Help! Our assets are too big 😅 -- right way to use Netlify for static site with lots of assets?

Problem: a large Gatsby site with many gigabytes worth of static assets has become cumbersome for us to manage and takes a long time to build.

Yes! Build times have vastly improved in recent months (~9m → ~4m) thanks to Netlify & Gatsby’s incremental build efforts – thank you! But for updating one PDF that’s still a massive amount of compute power for what used to be a 2s FTP drag-n-drop.

:sweat_smile::point_right: I know that dates me. We love the global CDN with auto-invalidation. But from a DX standpoint, waiting for a behemoth to rebuild and redeploy a massive site for one PDF feels like overkill. (And maybe a little… climate-unfriendly?)

We know we can put the assets elsewhere. But that’s not ideal for our workflow. We are now breaking the site into a monorepo and like managing everything in one place.

Idea 1: move static assets into our monorepo’s “root” project, which hosts the master toml file

  • A symlink works to let sibling projects access the static directory during local dev, but that breaks Netlify Monorepo support, which (often) triggers a full rebuild of all sub-sites, even when rebuilt without cache.

  • Netlify caching is also an issue – the monorepo always has to download a 10 Gb cache in order to figure out if it can avoid other processes, obv this doesn’t scale.

Idea 2: move static assets out of this Netlify project

  • This could be to a separate project, a separate cloud CDN bucket, or a hosted CMS.

  • Seems like the “normal” thing to do. But it’s confusing – does Netlify want to be a service that can scale gracefully with large static sites? Or should we just take our fat assets elsewhere? :smile:

Idea 3: discover that Netlify has some normal way to deal with this!

  • For code changes, a single monorepo project is rebuilt. If only static assets change, [we can dream that] Netlify instantly and gracefully performs a few CDN operations behind the scenes, badabing.

We (CC @mfan @thealice) would love to hear from @fool or another Netlify dev relations person on this because it just seems like such a normal use case – team builds static site, static site grows, team sets up a monorepo and looks around for a next-level solution for assets.

1 Like

P.S. we are aware of Netlify’s paid Large Media service but the docs say “repositories with multiple connected sites (such as monorepos) are not supported”, and it isn’t clear that it would be any simpler than migrating assets to another cloud service.

BTW we are looking at a two-pronged strategy:

  1. Move the biggest files (videos) to a separate netlify project that just hosts the files, and set up an env var for the dev server to use absolute pathing to that remote host in each url in the code
  2. Keep all static pdfs and images in the monorepo’s projects, even if we have to duplicate a few of them.

This way we expect the monorepo project builds to be fast (their Netlify cache won’t be bloated with all the video files) and we can keep our all-in-one workflow mostly intact, since video files are infrequently updated and need other special consideration like compression anyway.

My takeaway
Now that Netlify bought Gatsby, it seems like one area that’s ripe for improvement is helping monorepo projects cross-manage assets so that they could live in a separate project. Right now Gatsby wants to source external assets back into its project & graph which results in massive bloat of the Netlify cache. For example Gatsby could create a netlify symbolic link plugin that plays nicely with Netlify.
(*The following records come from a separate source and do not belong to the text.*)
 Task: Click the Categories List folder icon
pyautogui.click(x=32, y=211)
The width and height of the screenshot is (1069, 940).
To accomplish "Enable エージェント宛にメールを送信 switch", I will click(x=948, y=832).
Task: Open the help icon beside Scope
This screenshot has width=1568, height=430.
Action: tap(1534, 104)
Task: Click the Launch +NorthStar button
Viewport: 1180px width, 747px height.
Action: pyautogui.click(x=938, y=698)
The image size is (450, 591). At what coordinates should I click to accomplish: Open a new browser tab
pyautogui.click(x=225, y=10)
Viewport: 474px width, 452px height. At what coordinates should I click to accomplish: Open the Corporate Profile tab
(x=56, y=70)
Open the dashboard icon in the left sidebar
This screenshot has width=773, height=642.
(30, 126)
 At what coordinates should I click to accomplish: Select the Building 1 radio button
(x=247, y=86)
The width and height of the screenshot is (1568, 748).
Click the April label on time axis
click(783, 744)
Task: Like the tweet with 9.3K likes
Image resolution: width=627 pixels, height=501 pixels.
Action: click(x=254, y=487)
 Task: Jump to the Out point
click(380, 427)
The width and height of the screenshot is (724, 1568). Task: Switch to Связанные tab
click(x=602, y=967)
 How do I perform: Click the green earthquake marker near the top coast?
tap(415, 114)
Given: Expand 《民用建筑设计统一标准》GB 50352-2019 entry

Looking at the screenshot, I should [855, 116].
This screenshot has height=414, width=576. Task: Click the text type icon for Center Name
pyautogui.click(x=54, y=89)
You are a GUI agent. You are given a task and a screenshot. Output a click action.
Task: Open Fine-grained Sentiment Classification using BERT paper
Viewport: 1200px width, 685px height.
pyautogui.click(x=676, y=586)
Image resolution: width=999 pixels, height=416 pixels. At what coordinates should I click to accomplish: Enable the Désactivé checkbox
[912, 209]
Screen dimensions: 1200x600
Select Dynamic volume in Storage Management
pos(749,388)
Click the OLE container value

We also need an easy way to share code between monorepo projects, which can be solved in a number of traditional ways (npm modules, git submodules, etc.). But it’d be so rad if this ecosystem provided some help doing this!

Thanks

Hey @mosesoak,

I was about to suggest:

Until I saw you had already thought of that yourself.

Now as for some context on why we build the entire project even if you need to update a single file:

Netlify stores the information about each file for a deploy to determine what to serve and if the file exists for that deploy. Each deploy has a list of files in the database and each file has a SHA1 hash. When someone tries to deploy, Netlify checks if the SHA1 for a particular file already exists on the CDN. If it does, the files are not requested for upload, instead that file is now linked to this deploy as well as the previous deploy where the file already existed. Now, if you send a API request for a deploy with only a single file in the request, Netlify would think your deploy needs only 1 file. So, all other files for that deploy would now throw a 404. Thus, any deploy in which you need to update even a single file need to specify all the files from the previous deploy along with their SHA1s as well as the new file with its SHA1. Doing this will help you upload just 1 file and the rest of the files would be simply “carried over”. You can now probably guess why we need to build your entire site. That’s because, we don’t know if you want only 1 file to be updated or 100 before we actually build. Only after the build, we are able to hash all the files and compare those. For all we know, a single update in your repo can change 100s of other files in the final build. It’s not possible for us to guess that before the build.

But, there’s a solution for you. If you deploy using Netlify CLI (or API), you don’t have to wait for the entire build to finish. You can run the build locally, and as mentioned above, send a single updated file. If you already have the list of files with their SHA1s available, you can entirely skip running the build and directly make a few API requests to upload the files.

1 Like